Data section:
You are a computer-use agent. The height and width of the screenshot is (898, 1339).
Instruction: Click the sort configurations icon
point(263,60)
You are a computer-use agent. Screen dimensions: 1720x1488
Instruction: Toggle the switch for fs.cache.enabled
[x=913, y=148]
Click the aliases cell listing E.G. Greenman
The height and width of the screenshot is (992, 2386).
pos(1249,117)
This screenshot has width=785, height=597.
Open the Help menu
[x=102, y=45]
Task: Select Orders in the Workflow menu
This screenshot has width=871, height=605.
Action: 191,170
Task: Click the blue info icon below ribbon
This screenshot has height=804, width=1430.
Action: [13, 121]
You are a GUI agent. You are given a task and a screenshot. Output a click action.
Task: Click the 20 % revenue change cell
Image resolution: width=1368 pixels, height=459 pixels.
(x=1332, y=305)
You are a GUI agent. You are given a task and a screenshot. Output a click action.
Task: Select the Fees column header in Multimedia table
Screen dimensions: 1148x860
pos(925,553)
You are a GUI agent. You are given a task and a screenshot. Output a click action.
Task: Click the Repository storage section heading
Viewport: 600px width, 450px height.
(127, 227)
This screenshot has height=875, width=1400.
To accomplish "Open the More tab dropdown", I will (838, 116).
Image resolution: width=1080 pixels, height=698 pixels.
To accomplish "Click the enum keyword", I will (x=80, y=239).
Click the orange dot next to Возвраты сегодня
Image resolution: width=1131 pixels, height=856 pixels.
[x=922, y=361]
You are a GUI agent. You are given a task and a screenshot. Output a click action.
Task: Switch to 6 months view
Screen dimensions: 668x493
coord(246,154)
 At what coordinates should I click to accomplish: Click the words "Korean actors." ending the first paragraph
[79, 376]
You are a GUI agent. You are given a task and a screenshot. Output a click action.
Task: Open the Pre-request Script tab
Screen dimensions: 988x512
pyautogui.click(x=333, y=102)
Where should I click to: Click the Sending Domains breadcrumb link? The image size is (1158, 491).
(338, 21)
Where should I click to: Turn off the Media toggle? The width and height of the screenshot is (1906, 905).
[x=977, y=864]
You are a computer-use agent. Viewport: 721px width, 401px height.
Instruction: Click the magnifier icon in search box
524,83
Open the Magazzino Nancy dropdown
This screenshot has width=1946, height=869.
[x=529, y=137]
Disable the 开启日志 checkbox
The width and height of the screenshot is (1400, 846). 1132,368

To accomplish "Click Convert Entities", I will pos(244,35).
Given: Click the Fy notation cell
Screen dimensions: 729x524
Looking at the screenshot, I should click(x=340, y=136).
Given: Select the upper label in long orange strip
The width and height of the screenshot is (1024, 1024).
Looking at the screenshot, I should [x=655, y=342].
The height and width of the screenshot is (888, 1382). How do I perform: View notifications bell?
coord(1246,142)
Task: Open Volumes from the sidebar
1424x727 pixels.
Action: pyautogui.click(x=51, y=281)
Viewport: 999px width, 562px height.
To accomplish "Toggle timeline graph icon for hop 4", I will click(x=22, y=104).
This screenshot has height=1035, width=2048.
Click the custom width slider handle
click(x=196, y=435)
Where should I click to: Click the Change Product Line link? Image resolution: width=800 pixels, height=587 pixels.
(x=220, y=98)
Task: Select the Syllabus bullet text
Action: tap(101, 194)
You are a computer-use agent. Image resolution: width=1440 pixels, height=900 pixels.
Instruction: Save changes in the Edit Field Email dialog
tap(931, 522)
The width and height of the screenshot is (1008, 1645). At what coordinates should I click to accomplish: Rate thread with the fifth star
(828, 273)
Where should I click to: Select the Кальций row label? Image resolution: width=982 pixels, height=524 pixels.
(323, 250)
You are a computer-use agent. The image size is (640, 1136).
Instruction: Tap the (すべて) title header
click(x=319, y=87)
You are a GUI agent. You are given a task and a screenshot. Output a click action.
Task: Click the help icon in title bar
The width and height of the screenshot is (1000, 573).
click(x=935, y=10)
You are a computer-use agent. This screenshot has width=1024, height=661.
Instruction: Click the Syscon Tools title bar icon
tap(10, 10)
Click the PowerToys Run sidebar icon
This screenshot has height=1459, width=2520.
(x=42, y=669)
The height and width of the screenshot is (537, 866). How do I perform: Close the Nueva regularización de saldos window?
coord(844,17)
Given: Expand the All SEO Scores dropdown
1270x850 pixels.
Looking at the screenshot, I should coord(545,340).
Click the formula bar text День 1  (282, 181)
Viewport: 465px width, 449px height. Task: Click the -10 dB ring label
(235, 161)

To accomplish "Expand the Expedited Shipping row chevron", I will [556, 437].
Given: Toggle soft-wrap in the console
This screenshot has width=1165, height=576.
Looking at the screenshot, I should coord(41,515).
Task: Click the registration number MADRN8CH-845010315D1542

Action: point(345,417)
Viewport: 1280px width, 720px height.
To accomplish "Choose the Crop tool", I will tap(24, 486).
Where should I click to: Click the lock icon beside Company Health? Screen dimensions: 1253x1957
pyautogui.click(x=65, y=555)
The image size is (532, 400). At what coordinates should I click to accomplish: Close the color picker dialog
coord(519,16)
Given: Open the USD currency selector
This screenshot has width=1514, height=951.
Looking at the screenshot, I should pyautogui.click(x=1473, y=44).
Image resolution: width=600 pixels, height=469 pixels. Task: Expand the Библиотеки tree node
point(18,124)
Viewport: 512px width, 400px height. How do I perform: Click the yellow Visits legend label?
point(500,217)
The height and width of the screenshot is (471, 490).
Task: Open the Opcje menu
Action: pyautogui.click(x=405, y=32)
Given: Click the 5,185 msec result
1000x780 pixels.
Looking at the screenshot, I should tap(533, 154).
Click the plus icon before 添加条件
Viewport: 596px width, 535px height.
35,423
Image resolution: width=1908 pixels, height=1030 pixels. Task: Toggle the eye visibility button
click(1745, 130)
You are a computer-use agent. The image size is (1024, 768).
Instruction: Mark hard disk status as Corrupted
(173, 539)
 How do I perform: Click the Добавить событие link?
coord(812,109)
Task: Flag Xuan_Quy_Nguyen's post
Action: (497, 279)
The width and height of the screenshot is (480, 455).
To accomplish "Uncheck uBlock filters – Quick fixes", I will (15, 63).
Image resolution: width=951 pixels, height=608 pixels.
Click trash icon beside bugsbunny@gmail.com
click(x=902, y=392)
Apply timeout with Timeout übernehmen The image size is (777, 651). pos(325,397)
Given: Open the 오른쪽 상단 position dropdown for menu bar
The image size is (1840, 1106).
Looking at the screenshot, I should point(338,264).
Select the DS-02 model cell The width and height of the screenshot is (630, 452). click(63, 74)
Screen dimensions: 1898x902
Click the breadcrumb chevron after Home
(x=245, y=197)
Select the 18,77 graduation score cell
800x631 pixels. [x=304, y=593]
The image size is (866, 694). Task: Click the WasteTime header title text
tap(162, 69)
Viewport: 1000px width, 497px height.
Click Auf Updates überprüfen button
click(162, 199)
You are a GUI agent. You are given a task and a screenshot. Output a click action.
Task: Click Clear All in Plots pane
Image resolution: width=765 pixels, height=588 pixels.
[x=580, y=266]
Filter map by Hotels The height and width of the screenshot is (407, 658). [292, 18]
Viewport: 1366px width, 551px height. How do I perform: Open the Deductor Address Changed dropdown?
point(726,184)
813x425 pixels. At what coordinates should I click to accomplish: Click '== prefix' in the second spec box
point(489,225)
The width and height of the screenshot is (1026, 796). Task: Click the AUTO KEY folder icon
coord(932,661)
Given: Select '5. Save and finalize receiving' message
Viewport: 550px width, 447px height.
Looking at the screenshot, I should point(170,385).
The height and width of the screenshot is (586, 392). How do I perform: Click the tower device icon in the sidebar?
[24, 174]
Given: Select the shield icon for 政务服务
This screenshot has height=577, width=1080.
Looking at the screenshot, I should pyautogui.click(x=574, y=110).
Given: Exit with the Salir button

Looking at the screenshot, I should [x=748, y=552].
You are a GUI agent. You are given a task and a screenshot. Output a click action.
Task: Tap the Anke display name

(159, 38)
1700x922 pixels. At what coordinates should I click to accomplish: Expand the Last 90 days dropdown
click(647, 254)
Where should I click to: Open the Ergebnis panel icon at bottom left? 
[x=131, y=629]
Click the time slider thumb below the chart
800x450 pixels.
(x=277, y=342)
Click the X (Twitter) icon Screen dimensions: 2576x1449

Required work: Taking the records above, retype every line from the one with "At what coordinates should I click to accomplish: Click the" down to the one with "Task: Open Volumes from the sidebar", exactly and with nothing else.

Solution to this problem:
 At what coordinates should I click to accomplish: Click the words "Korean actors." ending the first paragraph
[79, 376]
You are a GUI agent. You are given a task and a screenshot. Output a click action.
Task: Open the Pre-request Script tab
Screen dimensions: 988x512
pyautogui.click(x=333, y=102)
Where should I click to: Click the Sending Domains breadcrumb link? The image size is (1158, 491).
(338, 21)
Where should I click to: Turn off the Media toggle? The width and height of the screenshot is (1906, 905).
[x=977, y=864]
You are a computer-use agent. Viewport: 721px width, 401px height.
Instruction: Click the magnifier icon in search box
524,83
Open the Magazzino Nancy dropdown
This screenshot has width=1946, height=869.
[x=529, y=137]
Disable the 开启日志 checkbox
The width and height of the screenshot is (1400, 846). 1132,368

To accomplish "Click Convert Entities", I will pos(244,35).
Given: Click the Fy notation cell
Screen dimensions: 729x524
Looking at the screenshot, I should click(x=340, y=136).
Given: Select the upper label in long orange strip
The width and height of the screenshot is (1024, 1024).
Looking at the screenshot, I should [x=655, y=342].
The height and width of the screenshot is (888, 1382). How do I perform: View notifications bell?
coord(1246,142)
Task: Open Volumes from the sidebar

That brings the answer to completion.